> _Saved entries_
= Beginning of Section =
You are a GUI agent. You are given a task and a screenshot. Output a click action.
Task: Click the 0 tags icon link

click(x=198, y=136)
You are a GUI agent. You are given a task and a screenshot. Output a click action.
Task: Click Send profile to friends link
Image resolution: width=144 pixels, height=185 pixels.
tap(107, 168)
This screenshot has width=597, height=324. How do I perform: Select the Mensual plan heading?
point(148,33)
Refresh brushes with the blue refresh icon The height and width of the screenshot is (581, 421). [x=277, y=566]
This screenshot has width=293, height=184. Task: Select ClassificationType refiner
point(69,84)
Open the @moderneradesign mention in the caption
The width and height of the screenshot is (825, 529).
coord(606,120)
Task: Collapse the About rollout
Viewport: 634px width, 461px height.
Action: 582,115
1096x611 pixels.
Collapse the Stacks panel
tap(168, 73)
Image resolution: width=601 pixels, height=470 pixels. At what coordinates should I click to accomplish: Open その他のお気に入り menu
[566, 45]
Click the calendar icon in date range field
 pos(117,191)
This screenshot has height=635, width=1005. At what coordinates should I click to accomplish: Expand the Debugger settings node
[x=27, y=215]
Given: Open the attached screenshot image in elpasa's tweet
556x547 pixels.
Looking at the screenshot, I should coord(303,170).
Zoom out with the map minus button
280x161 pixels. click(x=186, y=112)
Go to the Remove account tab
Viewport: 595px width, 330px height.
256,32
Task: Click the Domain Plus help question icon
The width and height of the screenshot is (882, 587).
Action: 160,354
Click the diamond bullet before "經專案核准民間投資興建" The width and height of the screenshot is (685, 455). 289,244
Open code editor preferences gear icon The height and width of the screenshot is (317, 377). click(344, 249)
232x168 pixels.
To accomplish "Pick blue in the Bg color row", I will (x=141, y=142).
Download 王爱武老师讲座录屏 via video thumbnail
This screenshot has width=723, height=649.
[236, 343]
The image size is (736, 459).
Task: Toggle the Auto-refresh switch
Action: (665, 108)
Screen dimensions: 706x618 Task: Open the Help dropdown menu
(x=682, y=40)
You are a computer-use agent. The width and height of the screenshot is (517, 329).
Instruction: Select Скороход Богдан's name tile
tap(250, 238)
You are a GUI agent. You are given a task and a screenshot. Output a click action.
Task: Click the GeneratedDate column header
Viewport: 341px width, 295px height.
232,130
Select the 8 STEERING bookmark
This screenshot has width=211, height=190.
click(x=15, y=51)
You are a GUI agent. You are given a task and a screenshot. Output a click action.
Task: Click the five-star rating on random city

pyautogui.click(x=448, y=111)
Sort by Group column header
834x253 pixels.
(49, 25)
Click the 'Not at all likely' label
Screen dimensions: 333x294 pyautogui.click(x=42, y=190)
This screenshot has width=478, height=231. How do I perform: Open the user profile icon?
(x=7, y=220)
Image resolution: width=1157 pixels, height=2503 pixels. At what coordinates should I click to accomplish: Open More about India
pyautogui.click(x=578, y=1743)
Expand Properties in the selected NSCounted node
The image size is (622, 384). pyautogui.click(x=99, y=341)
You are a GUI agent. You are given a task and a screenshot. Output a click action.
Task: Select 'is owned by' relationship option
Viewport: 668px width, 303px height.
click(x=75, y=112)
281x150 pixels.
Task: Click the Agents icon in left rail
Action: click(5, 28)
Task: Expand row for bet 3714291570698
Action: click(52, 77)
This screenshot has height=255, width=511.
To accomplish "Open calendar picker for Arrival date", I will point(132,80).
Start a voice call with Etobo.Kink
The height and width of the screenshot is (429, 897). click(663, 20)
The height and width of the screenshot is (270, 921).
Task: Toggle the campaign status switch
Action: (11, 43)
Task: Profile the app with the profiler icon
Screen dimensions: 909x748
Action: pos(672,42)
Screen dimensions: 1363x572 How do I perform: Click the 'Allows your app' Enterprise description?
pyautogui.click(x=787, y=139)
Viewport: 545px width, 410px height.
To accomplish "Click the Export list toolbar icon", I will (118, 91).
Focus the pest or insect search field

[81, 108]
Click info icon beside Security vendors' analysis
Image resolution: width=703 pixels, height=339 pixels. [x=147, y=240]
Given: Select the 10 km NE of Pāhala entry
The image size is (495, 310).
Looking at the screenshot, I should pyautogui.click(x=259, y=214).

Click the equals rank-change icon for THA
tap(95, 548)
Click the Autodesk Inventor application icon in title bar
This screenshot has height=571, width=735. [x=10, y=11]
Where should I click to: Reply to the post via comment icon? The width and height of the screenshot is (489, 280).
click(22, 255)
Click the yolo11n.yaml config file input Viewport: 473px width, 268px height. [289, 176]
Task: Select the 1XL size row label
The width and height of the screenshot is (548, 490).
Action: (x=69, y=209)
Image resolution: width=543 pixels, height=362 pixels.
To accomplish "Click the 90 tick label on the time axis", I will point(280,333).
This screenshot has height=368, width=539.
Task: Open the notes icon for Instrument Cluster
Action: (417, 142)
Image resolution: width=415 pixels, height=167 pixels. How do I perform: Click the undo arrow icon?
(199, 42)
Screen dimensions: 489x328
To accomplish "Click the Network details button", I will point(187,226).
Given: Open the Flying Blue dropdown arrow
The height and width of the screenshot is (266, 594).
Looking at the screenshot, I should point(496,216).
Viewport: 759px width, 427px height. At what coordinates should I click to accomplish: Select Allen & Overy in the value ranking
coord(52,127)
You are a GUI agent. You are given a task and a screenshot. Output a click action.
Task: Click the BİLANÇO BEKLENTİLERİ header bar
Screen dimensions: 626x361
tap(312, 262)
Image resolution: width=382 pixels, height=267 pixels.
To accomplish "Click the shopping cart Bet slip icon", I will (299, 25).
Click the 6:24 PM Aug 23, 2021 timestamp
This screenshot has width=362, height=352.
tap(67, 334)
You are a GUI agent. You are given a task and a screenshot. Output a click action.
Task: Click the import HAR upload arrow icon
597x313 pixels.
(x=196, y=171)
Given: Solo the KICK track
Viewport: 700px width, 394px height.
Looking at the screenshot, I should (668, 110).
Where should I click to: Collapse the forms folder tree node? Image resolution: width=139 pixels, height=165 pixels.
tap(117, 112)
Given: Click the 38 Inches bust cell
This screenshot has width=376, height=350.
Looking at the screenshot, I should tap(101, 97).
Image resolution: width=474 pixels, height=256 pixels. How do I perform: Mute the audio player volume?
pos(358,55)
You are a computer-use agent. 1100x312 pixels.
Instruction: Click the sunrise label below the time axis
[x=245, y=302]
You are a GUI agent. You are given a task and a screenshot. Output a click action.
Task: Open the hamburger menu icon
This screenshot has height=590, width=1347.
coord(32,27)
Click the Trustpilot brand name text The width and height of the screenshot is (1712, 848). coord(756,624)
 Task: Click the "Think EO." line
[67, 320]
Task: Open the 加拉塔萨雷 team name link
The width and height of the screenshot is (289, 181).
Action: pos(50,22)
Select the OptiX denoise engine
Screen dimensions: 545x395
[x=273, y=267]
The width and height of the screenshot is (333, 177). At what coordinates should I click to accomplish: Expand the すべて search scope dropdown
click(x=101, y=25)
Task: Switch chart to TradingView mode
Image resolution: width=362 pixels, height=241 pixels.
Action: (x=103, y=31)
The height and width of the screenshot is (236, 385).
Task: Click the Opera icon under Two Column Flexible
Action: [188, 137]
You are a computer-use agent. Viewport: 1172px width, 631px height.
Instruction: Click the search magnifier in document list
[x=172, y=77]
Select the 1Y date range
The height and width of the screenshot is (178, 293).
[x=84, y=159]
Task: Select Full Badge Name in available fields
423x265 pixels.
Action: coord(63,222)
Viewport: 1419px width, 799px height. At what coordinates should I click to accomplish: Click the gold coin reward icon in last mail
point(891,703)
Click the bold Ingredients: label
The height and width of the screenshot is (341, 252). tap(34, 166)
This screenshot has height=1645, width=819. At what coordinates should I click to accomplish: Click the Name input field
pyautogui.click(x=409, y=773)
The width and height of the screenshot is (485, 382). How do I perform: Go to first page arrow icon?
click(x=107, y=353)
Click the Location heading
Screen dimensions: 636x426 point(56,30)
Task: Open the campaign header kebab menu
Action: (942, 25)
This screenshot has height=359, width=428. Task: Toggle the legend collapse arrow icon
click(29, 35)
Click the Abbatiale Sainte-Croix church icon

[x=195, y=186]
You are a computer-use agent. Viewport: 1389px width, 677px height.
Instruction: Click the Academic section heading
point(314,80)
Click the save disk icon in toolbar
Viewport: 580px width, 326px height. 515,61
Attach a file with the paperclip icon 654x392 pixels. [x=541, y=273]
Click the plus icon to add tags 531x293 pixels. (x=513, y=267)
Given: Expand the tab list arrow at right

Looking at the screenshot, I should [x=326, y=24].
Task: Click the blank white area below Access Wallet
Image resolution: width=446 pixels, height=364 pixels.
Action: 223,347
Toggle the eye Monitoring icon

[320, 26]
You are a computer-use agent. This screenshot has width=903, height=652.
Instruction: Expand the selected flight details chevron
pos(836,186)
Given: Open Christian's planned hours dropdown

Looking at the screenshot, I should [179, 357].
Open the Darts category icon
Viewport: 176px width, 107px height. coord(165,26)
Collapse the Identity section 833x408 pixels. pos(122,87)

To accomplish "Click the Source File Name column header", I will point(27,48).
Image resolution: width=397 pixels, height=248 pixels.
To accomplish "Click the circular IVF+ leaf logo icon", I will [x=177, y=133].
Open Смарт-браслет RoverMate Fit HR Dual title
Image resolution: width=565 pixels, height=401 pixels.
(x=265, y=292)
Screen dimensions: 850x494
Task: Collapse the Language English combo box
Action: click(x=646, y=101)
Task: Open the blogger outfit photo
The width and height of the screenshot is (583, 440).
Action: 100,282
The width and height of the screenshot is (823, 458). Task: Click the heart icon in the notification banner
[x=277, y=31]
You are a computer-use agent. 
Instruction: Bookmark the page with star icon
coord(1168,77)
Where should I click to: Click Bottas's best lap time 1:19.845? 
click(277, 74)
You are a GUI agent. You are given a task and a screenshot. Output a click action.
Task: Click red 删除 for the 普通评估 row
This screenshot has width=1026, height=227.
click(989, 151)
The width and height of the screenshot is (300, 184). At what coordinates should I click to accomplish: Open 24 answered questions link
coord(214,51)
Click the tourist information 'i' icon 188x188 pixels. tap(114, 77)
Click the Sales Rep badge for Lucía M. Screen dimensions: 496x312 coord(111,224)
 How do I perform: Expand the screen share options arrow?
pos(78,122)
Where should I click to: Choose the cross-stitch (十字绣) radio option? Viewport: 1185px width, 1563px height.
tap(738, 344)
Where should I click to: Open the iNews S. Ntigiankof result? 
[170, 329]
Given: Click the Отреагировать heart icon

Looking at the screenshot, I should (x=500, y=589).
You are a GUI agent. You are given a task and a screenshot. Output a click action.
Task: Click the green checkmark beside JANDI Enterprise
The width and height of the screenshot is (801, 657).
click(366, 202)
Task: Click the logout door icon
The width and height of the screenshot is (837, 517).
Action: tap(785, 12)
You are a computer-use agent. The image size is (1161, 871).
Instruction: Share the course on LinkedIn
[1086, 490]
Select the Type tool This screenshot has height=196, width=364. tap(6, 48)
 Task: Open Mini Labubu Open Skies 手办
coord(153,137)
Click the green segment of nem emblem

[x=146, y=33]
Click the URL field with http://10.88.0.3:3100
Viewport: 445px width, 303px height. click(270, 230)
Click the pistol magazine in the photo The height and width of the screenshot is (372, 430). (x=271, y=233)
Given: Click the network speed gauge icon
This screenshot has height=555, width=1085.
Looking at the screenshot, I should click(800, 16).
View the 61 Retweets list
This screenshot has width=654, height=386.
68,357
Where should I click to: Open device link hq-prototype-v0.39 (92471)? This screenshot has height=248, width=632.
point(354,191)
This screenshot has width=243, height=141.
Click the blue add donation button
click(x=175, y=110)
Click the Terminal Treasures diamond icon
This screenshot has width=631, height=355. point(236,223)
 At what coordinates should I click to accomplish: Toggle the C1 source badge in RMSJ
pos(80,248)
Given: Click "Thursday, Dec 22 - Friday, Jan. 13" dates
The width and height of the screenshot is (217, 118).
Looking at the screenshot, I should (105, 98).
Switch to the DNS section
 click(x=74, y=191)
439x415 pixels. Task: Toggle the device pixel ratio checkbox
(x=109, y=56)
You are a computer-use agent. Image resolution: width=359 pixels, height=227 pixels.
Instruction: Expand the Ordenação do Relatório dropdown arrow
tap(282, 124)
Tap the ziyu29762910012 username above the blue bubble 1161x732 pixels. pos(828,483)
= End of Section =
> _Work item_
Determine the number of lines in the entries that contain "photo", then write that number alone.

> _Answer section_
2